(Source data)
┌──

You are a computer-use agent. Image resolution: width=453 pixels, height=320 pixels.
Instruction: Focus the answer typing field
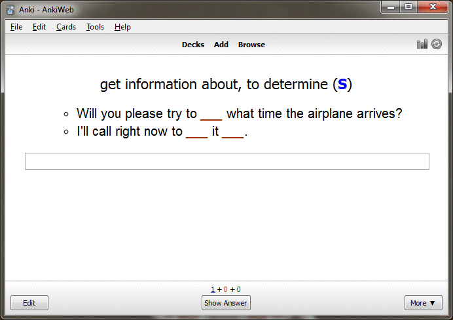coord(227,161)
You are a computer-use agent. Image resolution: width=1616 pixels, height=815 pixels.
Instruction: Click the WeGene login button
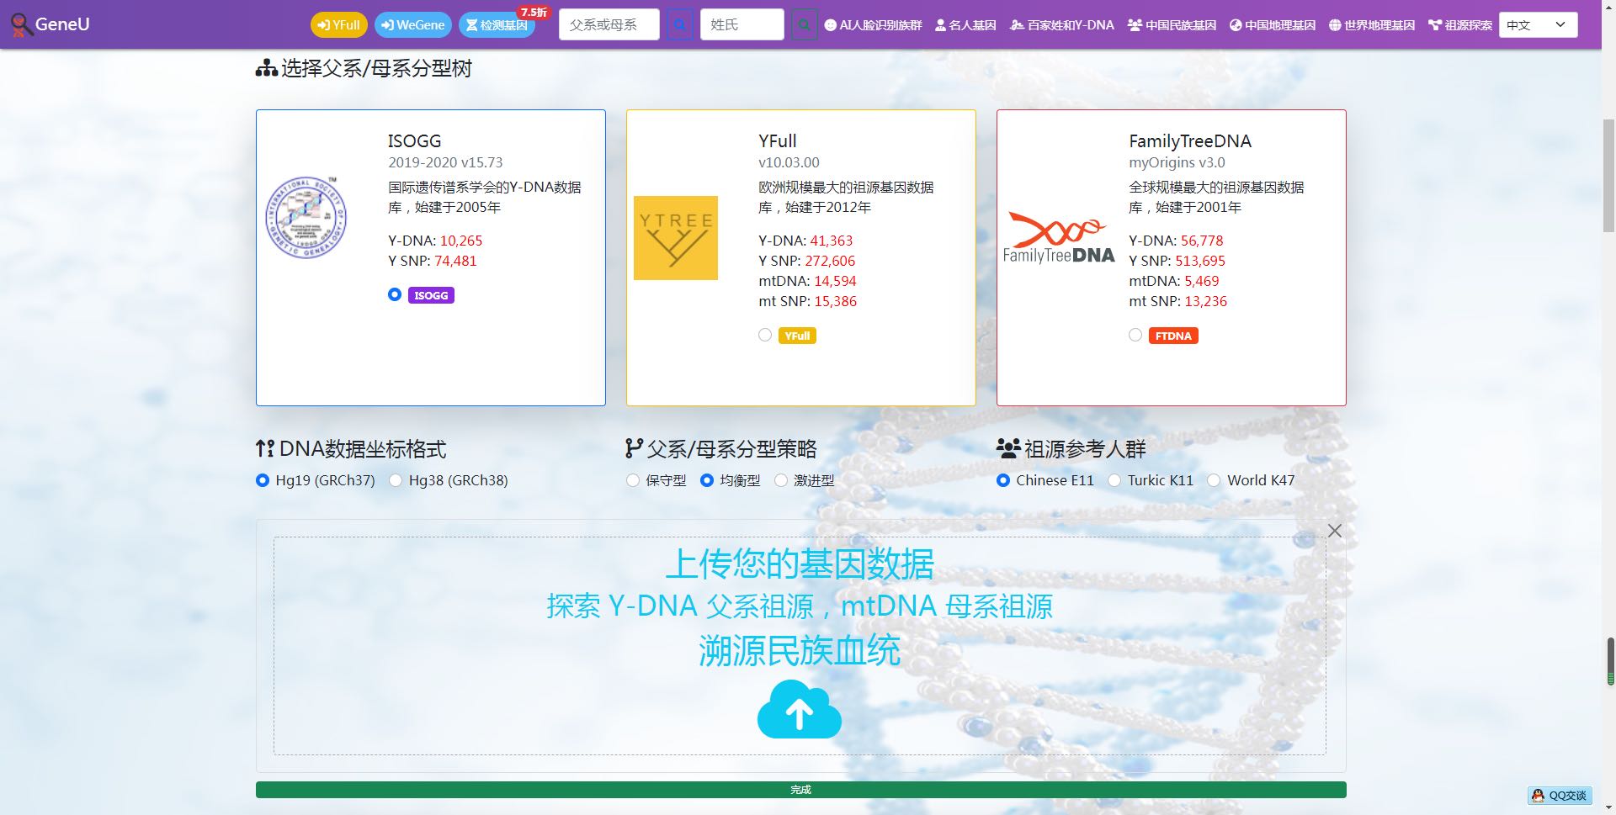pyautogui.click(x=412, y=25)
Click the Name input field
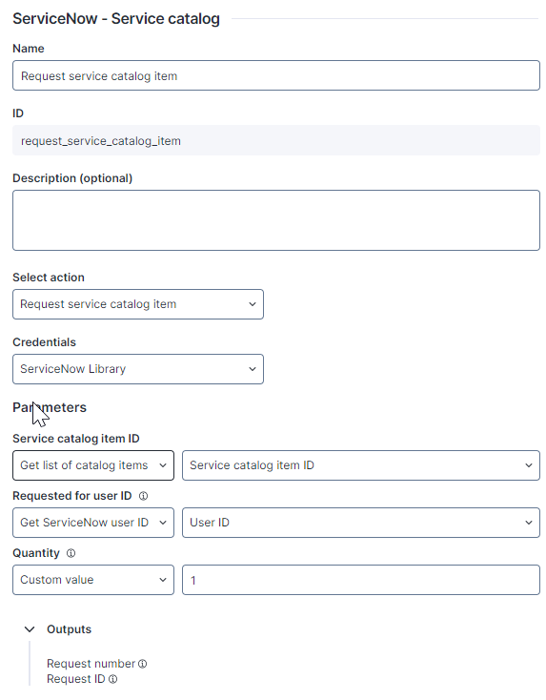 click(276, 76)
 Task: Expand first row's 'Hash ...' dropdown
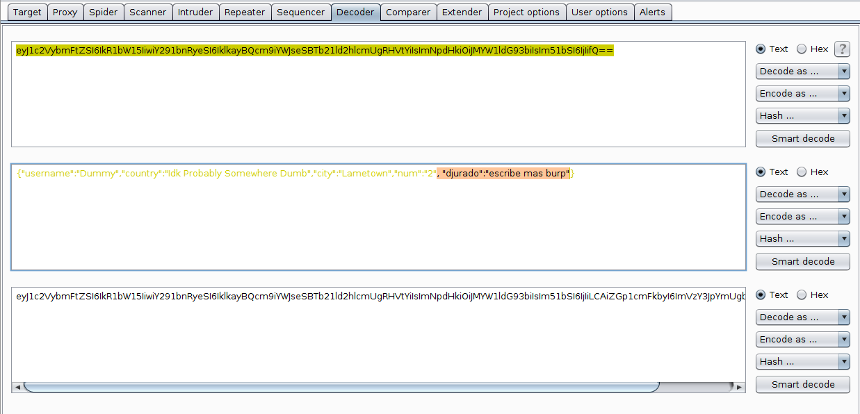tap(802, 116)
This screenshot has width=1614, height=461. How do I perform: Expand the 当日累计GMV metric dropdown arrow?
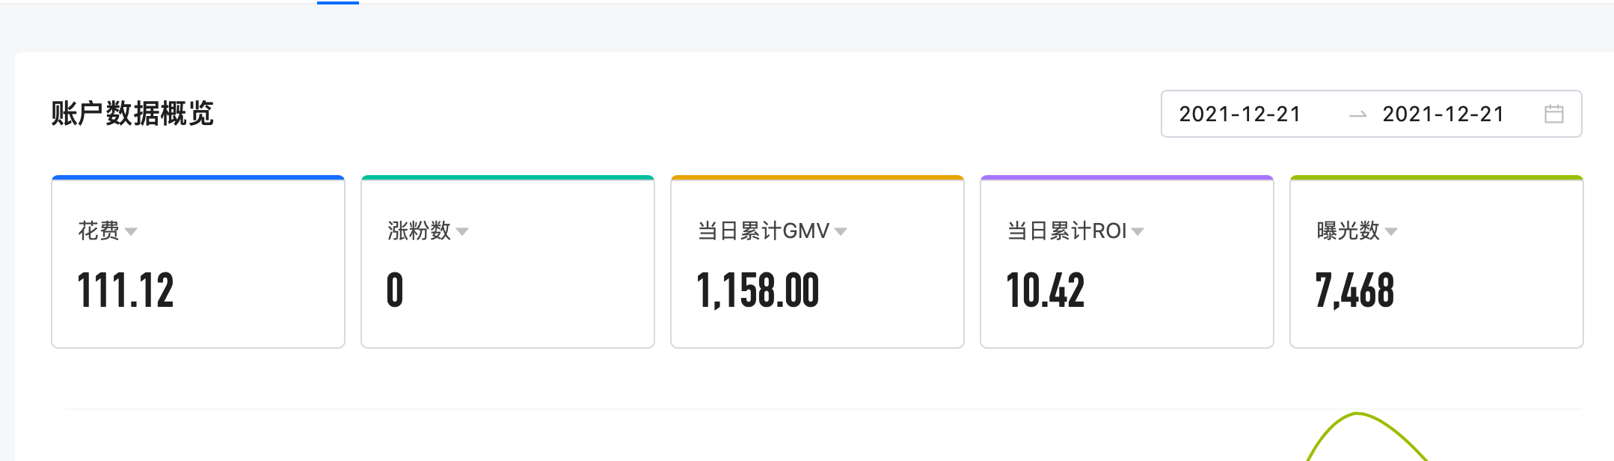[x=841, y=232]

└──
┌──

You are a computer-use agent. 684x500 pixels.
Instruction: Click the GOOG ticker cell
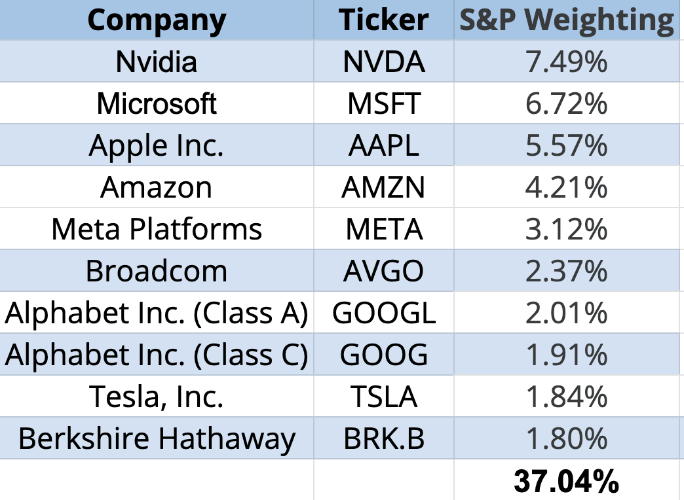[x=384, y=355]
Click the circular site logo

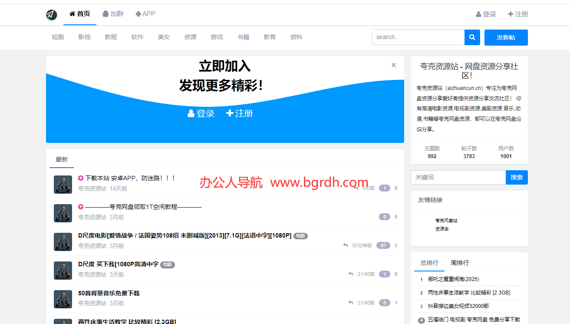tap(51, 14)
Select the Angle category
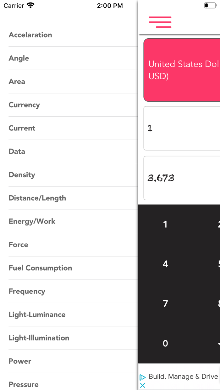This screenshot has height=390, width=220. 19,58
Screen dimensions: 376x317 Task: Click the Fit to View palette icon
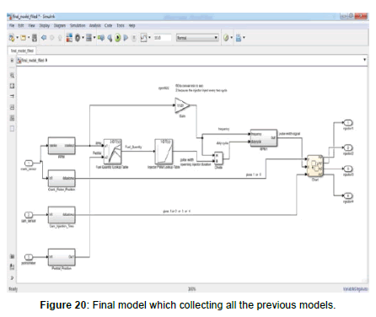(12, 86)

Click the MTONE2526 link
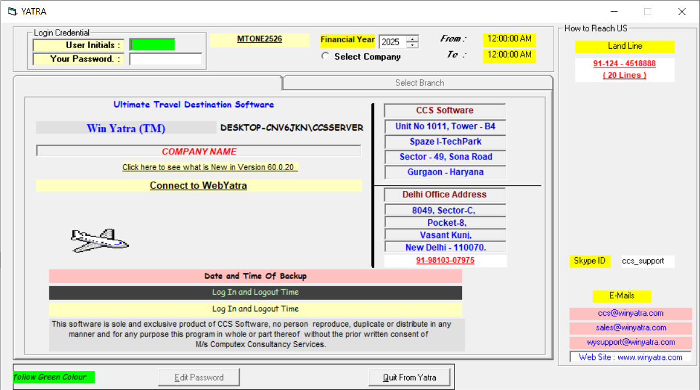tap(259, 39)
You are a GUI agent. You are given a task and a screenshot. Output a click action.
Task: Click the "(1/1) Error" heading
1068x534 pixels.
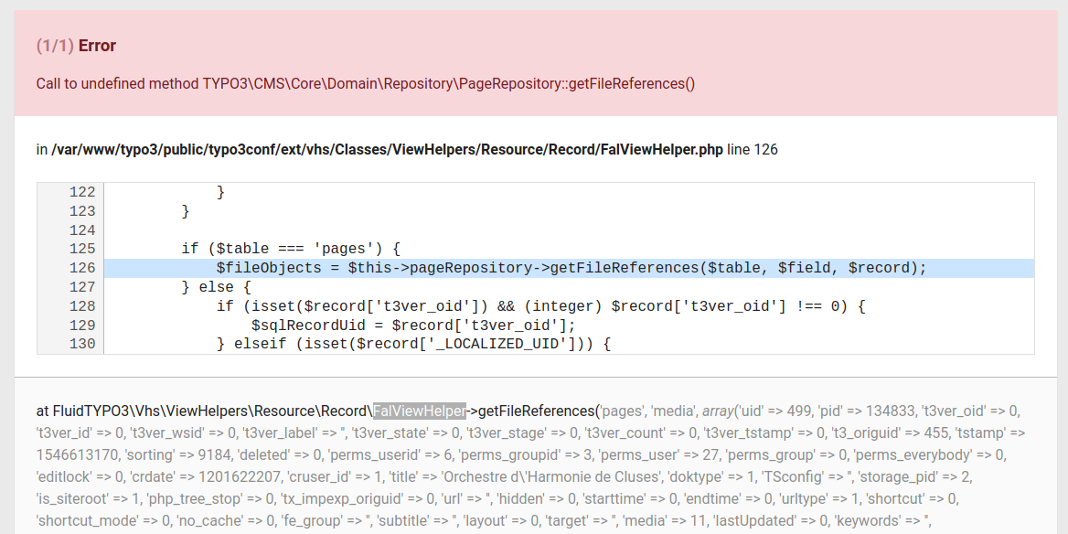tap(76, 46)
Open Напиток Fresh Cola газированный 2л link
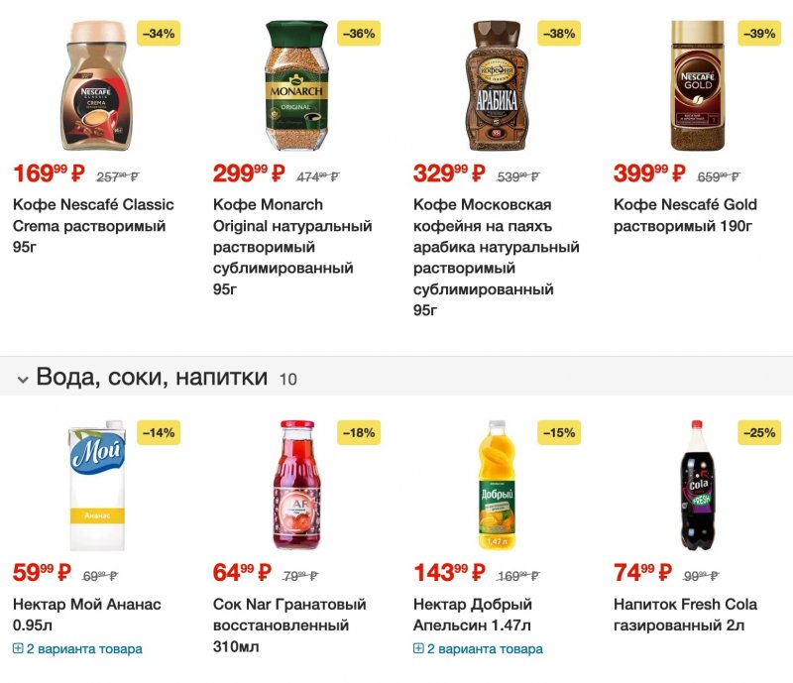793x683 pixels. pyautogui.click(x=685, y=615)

└──
┌──

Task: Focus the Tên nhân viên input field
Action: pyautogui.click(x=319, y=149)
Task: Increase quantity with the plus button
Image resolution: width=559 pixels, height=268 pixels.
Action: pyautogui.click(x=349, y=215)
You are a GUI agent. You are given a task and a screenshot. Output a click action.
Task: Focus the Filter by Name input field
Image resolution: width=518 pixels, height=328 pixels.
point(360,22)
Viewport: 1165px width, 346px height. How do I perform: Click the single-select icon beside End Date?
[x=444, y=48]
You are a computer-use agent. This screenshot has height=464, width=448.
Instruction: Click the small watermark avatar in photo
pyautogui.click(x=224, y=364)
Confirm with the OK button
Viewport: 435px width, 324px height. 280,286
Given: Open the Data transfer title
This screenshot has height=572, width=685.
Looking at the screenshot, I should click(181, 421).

└──

## What to work on
Go through the entries and return each line where the word "computer" appears.

## Written answer
You are a computer-use agent. Image resolution: width=453 pixels, height=320 pixels.
You are a computer-use agent. Image resolution: width=1616 pixels, height=815 pixels.
You are a computer-use agent. 684x500 pixels.
You are a computer-use agent. This screenshot has height=464, width=448.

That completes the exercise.